- Texto fornecido -
■ ■ ■ ■ ■ ■ ■

No segundo mandato de António Guterres sugeriu-se a constituição de PPP para construir os hospitais de Cascais, Braga, Vila Franca de Xira e Loures. “Alegava-se que eram a única forma de modernizar o parque hospitalar numa altura em que os recursos financeiros eram escassos” e em que se acreditava que o privado construía mais rápido e que era mais eficiente na gestão.
Foram criados oito contratos, dois para cada hospital (cada um tinha um para a gestão e manutenção do edifício e um para a prestação clínica). Actualmente vive-se uma segunda vaga de PPP, à luz do qual será construído o Hospital Oriental-Sintra. Nestas apenas a construção e manutenção do edifício é concessionada. A gestão clínica fica no Estado.
O eurodeputado nota que em Portugal há uma percepção das PPP que não corresponde à da maioria dos outros países europeus. Aqui, olha-se para elas como negociatas para retirar dinheiro do Estado para o fazer entrar nos bolsos de privados. Mas elas foram criadas com um objectivo. “O principal propósito das PPP é transferir o risco e a incerteza de uma operação pública para uma entidade privada, que assume os potenciais ganhos ou quebras. Na génese servem, ou deveriam servir, para proteger o Estado de elevados riscos financeiros. Colocado de uma forma simples, podem ser uma solução chave na mão”, salientou.

■ ■ ■ ■ ■ ■ ■

- Registos de dados -
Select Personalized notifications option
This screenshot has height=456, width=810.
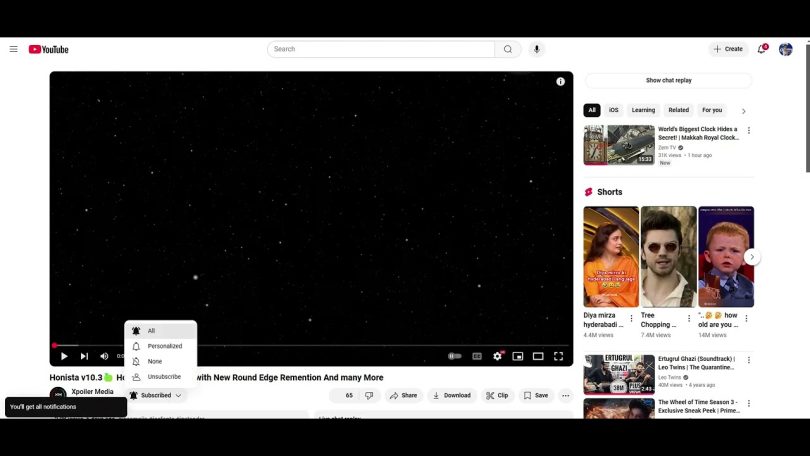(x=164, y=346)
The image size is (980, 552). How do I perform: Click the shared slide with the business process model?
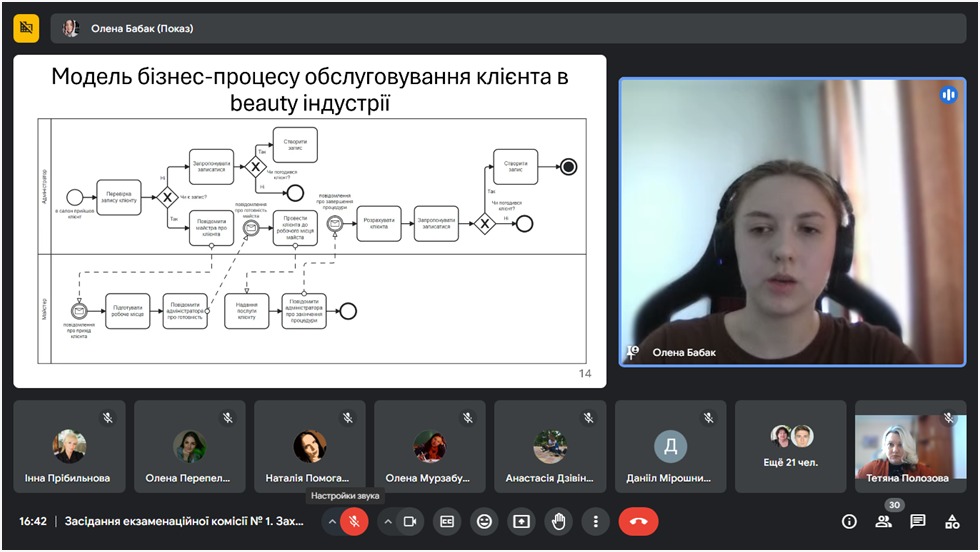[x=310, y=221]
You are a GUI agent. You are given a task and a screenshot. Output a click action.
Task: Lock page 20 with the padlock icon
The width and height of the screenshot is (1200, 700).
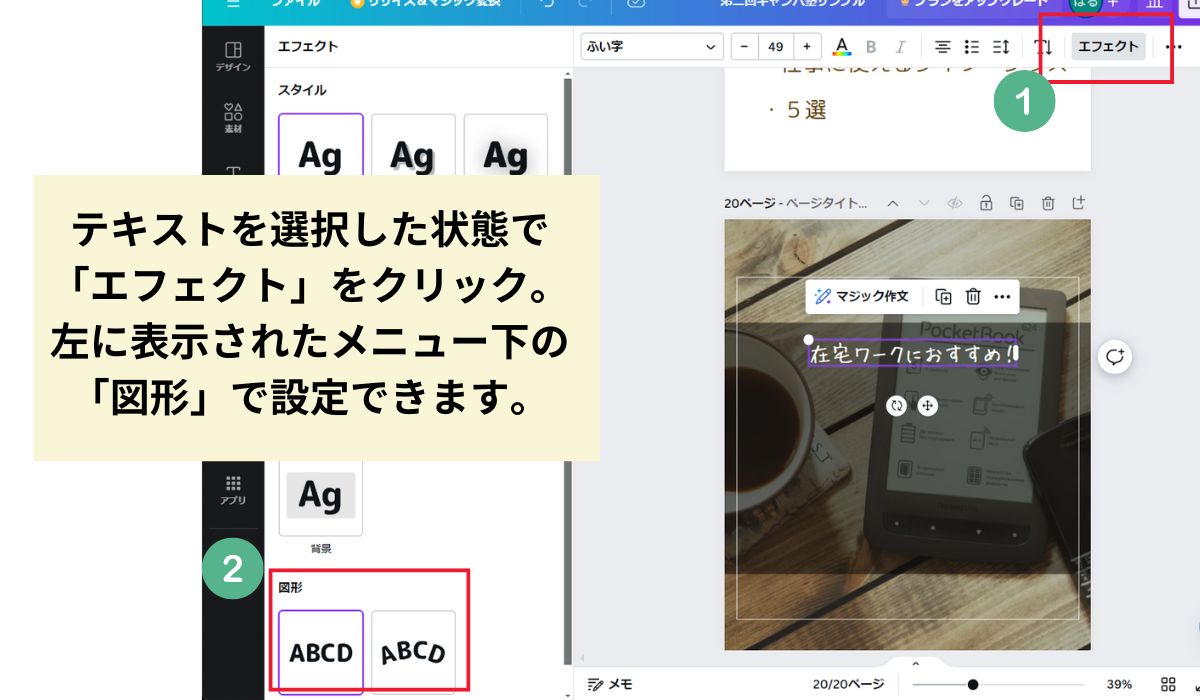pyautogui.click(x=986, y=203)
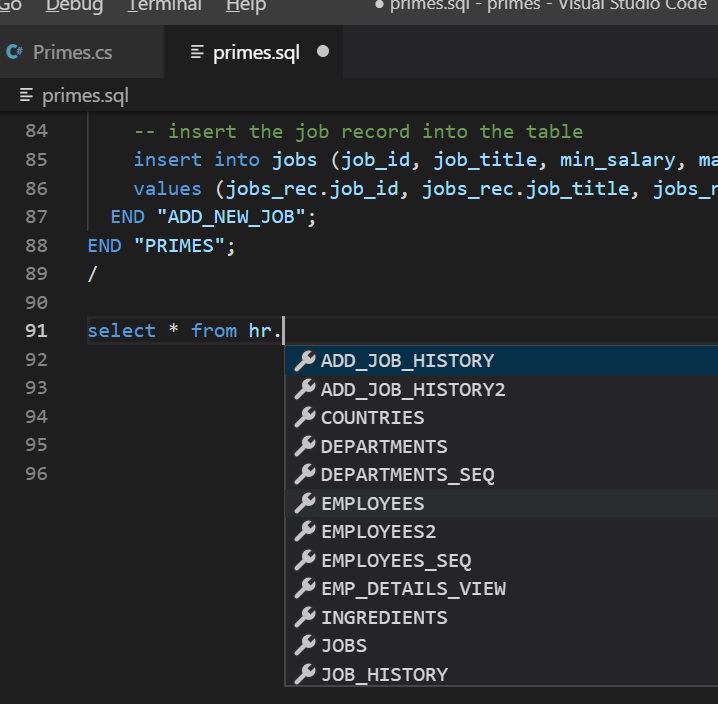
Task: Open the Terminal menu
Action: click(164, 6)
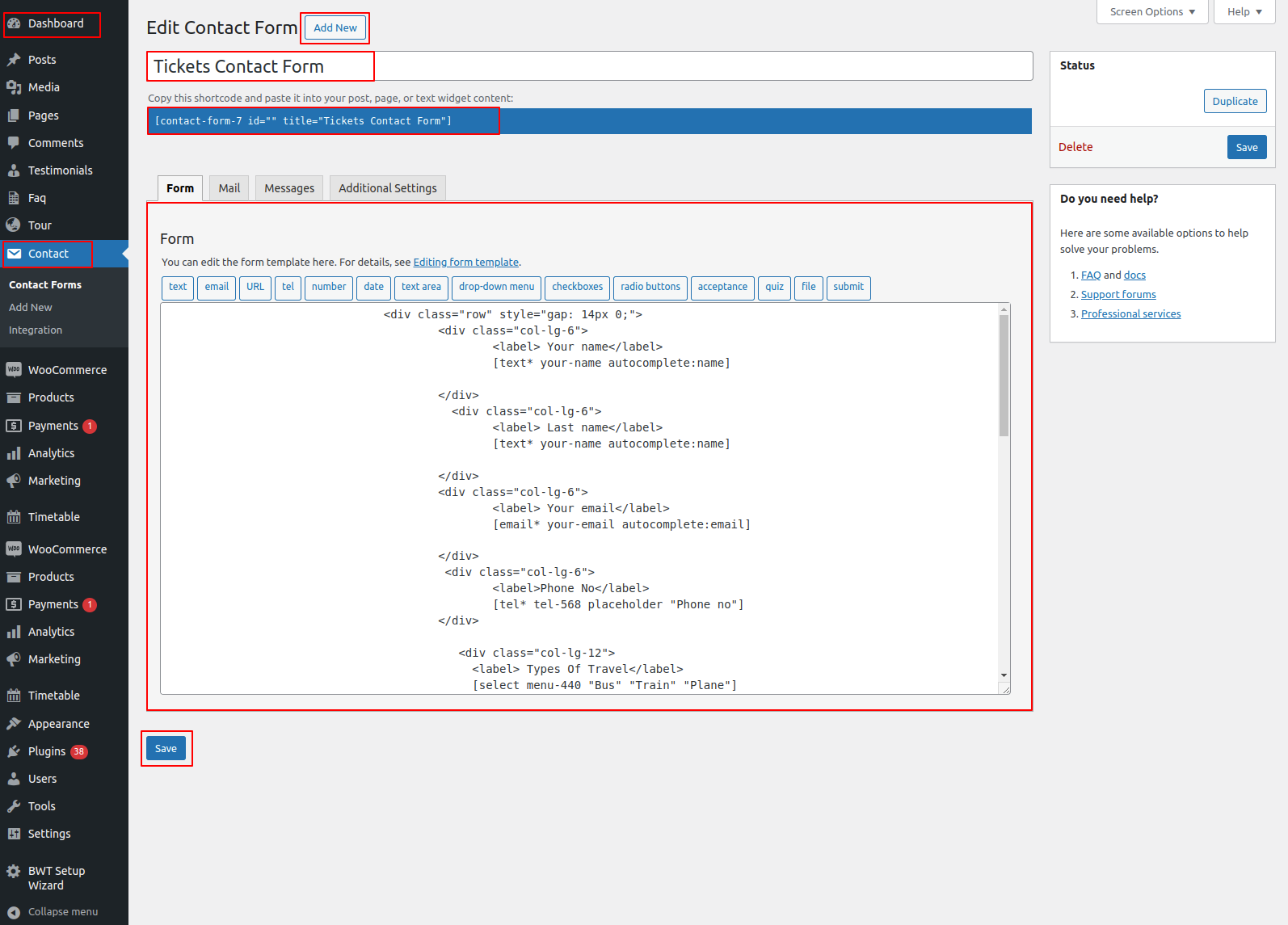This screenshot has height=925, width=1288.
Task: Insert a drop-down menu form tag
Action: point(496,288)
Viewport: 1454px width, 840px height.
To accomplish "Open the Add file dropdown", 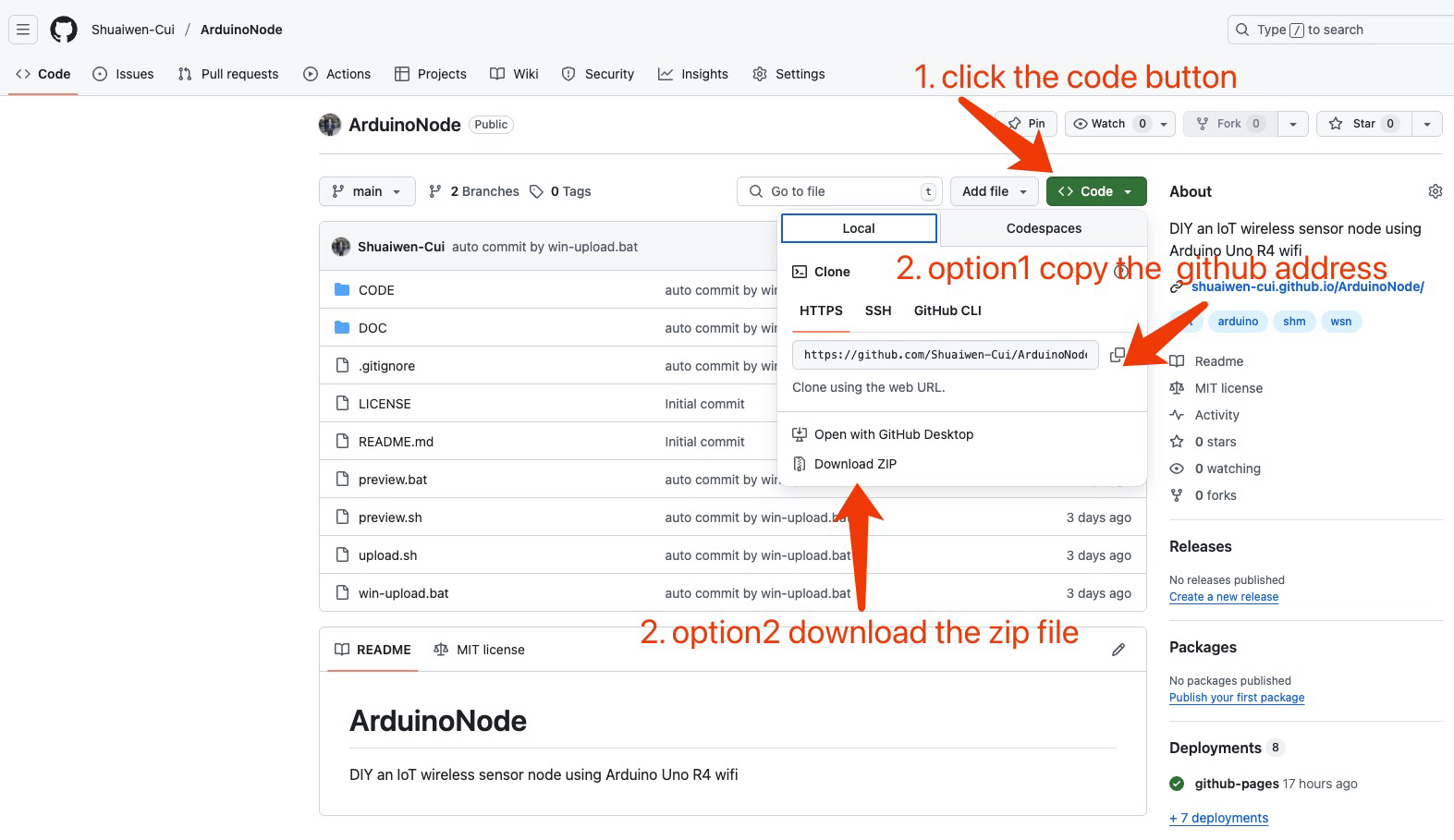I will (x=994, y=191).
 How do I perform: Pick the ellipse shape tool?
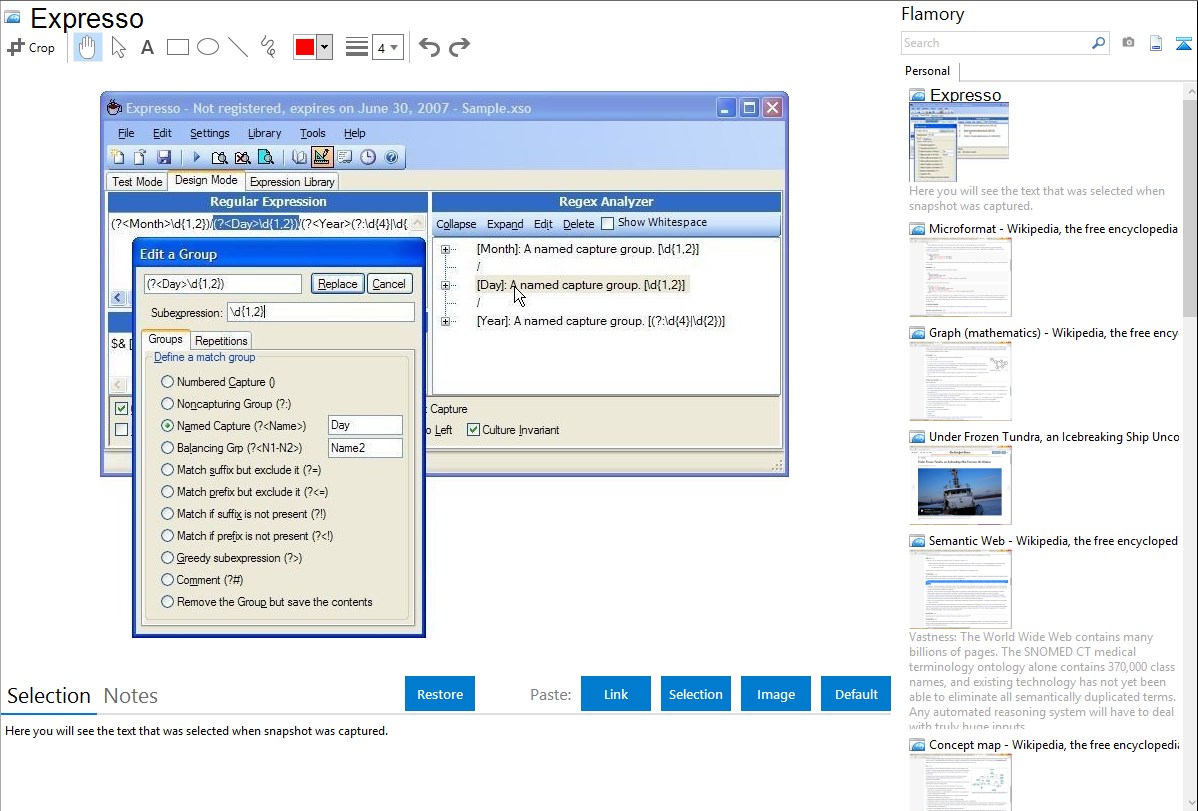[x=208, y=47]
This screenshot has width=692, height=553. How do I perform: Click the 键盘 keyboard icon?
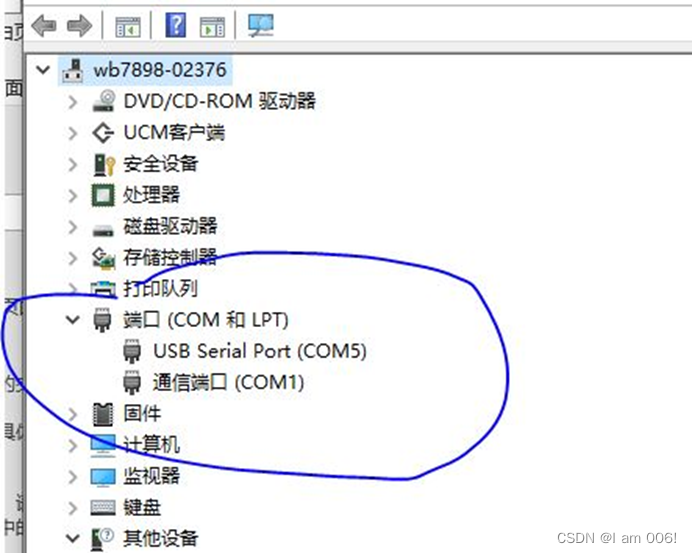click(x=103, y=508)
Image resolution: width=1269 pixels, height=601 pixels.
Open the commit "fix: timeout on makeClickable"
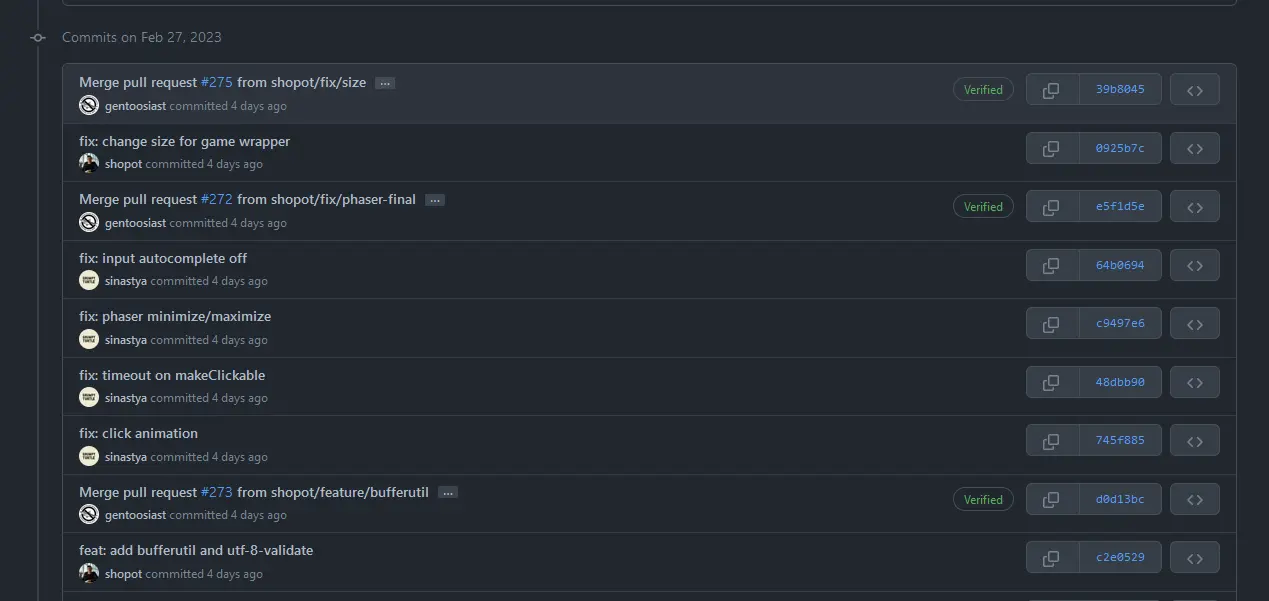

■ ■ ■ ■ ■ ■ ■

- Tarefa 1 -
Segundo o texto fornecido, qual é o principal propósito das PPP?
- Tarefa 2 -
Enumere todos os hospitais referidos no texto fornecido.

- Resposta 1 -
Transferir o risco e a incerteza de uma operação pública para uma entidade privada, que assume os potenciais ganhos ou quebras.

- Resposta 2 -
Hospital de Cascais, Hospital de Braga, Hospital de Vila Franca de Xira, Hospital de Loures, Hospital Oriental-Sintra